The tasks:
1: List every year or decade mentioned in the Oak Grove text, in the order in which each first appears.
2: Reproduce the passage of the Oak Grove text from "Oak Grove is a" to "west of Hattiesburg.", replacing "suburb" with "neighborhood".

Oak Grove is a census-designated place and unincorporated community located in Lamar County, Mississippi, United States.  The settlement is a suburb located immediately west of Hattiesburg.

It was first named as a CDP in the 2020 Census which listed a population of 1,758.

History
Oak Grove experienced a growth in its population beginning in the 1970s as families from nearby Hattiesburg moved to the community.  Schools, churches, businesses and newspapers were established, as were "the seeds of a long-running dispute about incorporation versus annexation by Hattiesburg".

In 1987, the city of Hattiesburg filed a petition seeking to expand its corporate boundaries into Oak Grove.  In response, the "Oak Grove Concerned Citizens Association" filed a petition in favor of incorporating the City of Oak Grove.  Both petitions were denied.  In 1991, the petitions were appealed to the Supreme Court of Mississippi.  Testimony at the appeal included the following:
If you look at a map, the political boundaries removed, you will think Oak Grove a part of Hattiesburg. If you drive through the area, Oak Grove will appear residential Hattiesburg. The phone company treats Oak Grove and Hattiesburg as one, Hattiesburg being the one. The Post Office has not given Oak Grove a zip code. If you follow the average Oak Grovian around, day by day, you will find that he works, plays, shops in Hattiesburg everything but "sleeps and pays taxes," and you will wonder why Oak Grove is not politically a part of Hattiesburg.

Data shown:
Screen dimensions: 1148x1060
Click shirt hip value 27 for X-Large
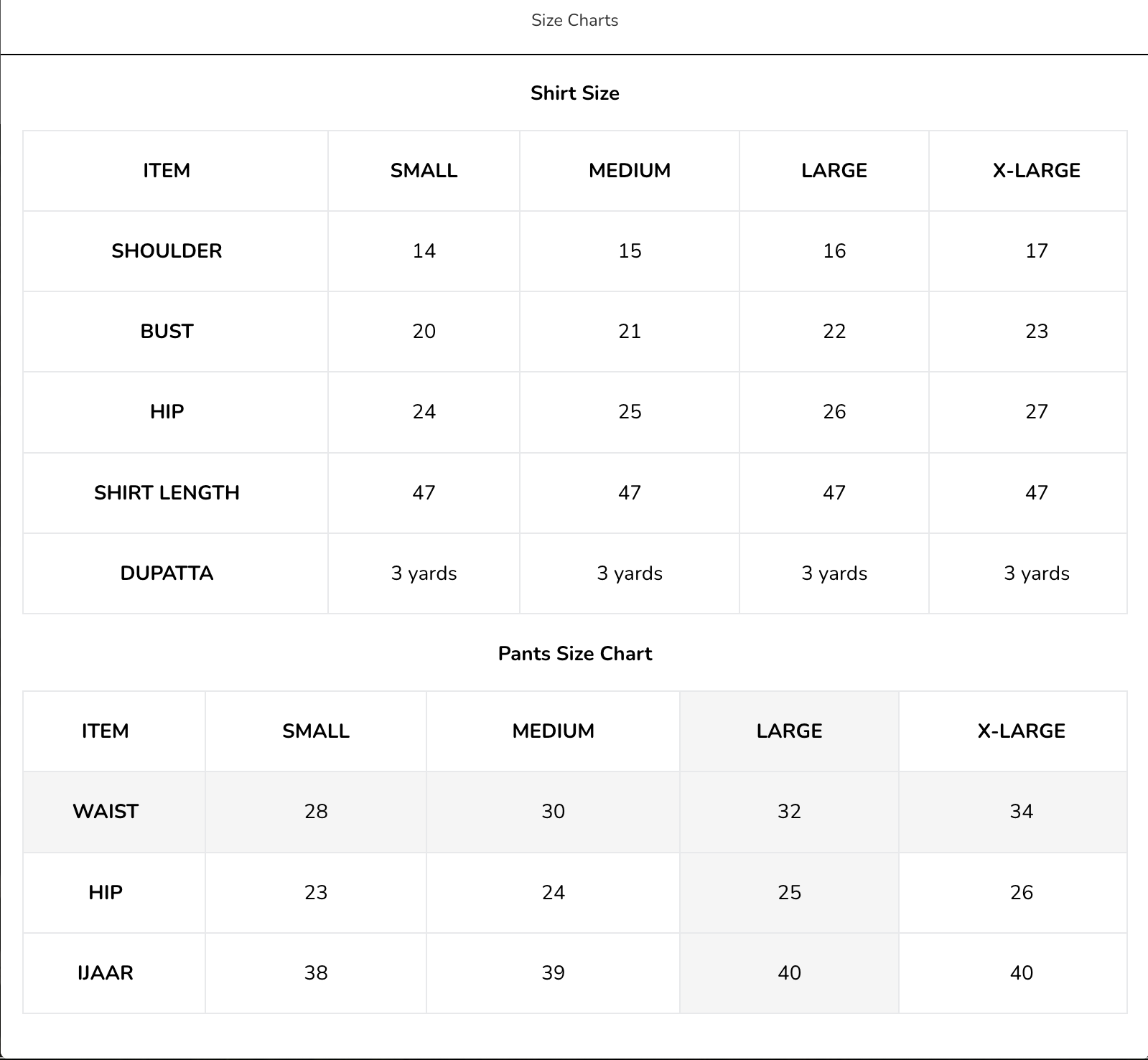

Answers to each task:
1: 2020, 1970s, 1987, 1991

2:
Oak Grove is a census-designated place and unincorporated community located in Lamar County, Mississippi, United States.  The settlement is a neighborhood located immediately west of Hattiesburg.